Entre muitas outras coisas, também significou a criação de informações. As pessoas que antes tinham apenas um horizonte escasso além de seu entorno imediato, podiam acessar repentinamente informações sobre seu país e até o mundo inteiro. O primeiro jornal foi impresso em Estrasburgo em 1605. Desde então até 1989, o mundo estava cheio de informações.

As informações tinham um limite muito sério. Era uma estrutura vertical. Apenas algumas pessoas enviaram notícias para um grande número de destinatários; houve pouco feedback. Não era participativo, exigia grandes investimentos em startups, era facilmente usado pelos poderes econômicos e políticos.

No Terceiro Mundo, o sistema de mídia fazia parte do Estado. Em 1976, 88% dos fluxos de notícias mundiais emanavam de apenas três países: EUA, Reino Unido e França. As agências de notícias internacionais baseadas nesses três países incluem a Associated Press (AP), a United Press International (UPI), a Reuters e a Agence France Press (AFP).

A mídia mundial dependia de seus serviços de notícias. Algumas agências de notícias alternativas, como a Inter Press Services, conseguiram prejudicar seu monopólio. Mas o que essa mídia ocidental publicou foi, em geral, uma janela tendenciosa para o mundo.

Depois veio a Internet e, com ela, a comunicação horizontal. Todo receptor também era um remetente. Pela primeira vez desde 1435, a mídia não era mais a única janela do mundo. Pessoas com idéias semelhantes poderiam participar de interações sociais, culturais e econômicas.

Essa mudança foi evidente na Conferência Mundial da Mulher das Nações Unidas em Pequim, 1995. As mulheres criaram redes antes da conferência e vieram com um plano de ação comum. Os governos não estavam tão preparados, então a Declaração de Pequim foi um ponto de virada, totalmente diferente das declarações breves das quatro Conferências Mundiais anteriores.

Outro bom exemplo é a campanha para eliminar as minas terrestres antipessoal, iniciada pela ativista canadense Jody Williams em 1992. Isso logo se transformou em uma grande coalizão de organizações não-governamentais de mais de 100 países.

Sob pressão crescente, a Noruega decidiu apresentar a questão à ONU, onde os EUA, a China e outros fabricantes de minas terrestres como a URSS tentaram bloquear o debate, declarando que votariam contra.

Os ativistas não se importaram e 128 países adotaram o Tratado de Proibição de Minas em 1997, com os EUA, China e URSS votando contra.
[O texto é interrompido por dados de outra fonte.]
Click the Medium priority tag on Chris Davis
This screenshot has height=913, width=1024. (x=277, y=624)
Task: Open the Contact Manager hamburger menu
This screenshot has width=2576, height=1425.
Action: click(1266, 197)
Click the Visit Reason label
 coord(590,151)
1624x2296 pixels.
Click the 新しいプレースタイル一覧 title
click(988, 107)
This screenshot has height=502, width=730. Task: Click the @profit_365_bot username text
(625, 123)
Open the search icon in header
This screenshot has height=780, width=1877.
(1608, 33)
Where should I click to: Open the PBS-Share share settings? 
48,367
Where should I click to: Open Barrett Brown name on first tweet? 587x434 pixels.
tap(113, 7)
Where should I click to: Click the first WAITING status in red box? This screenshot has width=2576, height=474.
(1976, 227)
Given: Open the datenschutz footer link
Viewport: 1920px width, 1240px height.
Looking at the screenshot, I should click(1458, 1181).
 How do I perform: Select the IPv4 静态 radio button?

Um vasto movimento global foi mais poderoso que o papel tradicional do Conselho de Segurança. A Internet se tornou a ferramenta para criar coalizões mundiais.
Esses são apenas dois exemplos de até que ponto a Internet pode mudar o sistema tradicional de soberania do estado de Vestfália, conforme definido na Conferência de Vestfália em 1648. A Internet estendeu as fronteiras nacionais para trazer uma nova era.

Digamos, por uma questão de simbolismo, que a Internet nos trouxe da Era de Gutenberg, para a Era de Zuckerberg, para citar o inventor do Facebook e um dos principais exemplos do que deu errado com esse meio.

A Internet veio sobre nós com uma força sem precedentes. O rádio levou 38 anos para atingir 50 milhões de pessoas: a televisão levou 13 anos; e a Web apenas quatro anos. Ele tinha um bilhão de usuários em 2005, dois bilhões em 2011 e agora tem três bilhões e meio de usuários, três bilhões daqueles que usam mídias sociais.

Portanto, os dois pilares tradicionais do poder, o sistema político e o sistema econômico, também tiveram que aprender a usar a Internet. Os EUA são um bom exemplo. Toda a mídia americana (publicações nacionais e regionais) envolve a impressão de 50 milhões de cópias diárias.

Jornais de qualidade – tanto os jornais conservadores como o Wall Street Journal, quanto os progressistas como o Washington Post ou o New York Times – juntos imprimem dez milhões de cópias por dia. Trump tem sessenta e três milhões de seguidores no Twitter; eles lêem os tweets de Trump, mas não compram jornais.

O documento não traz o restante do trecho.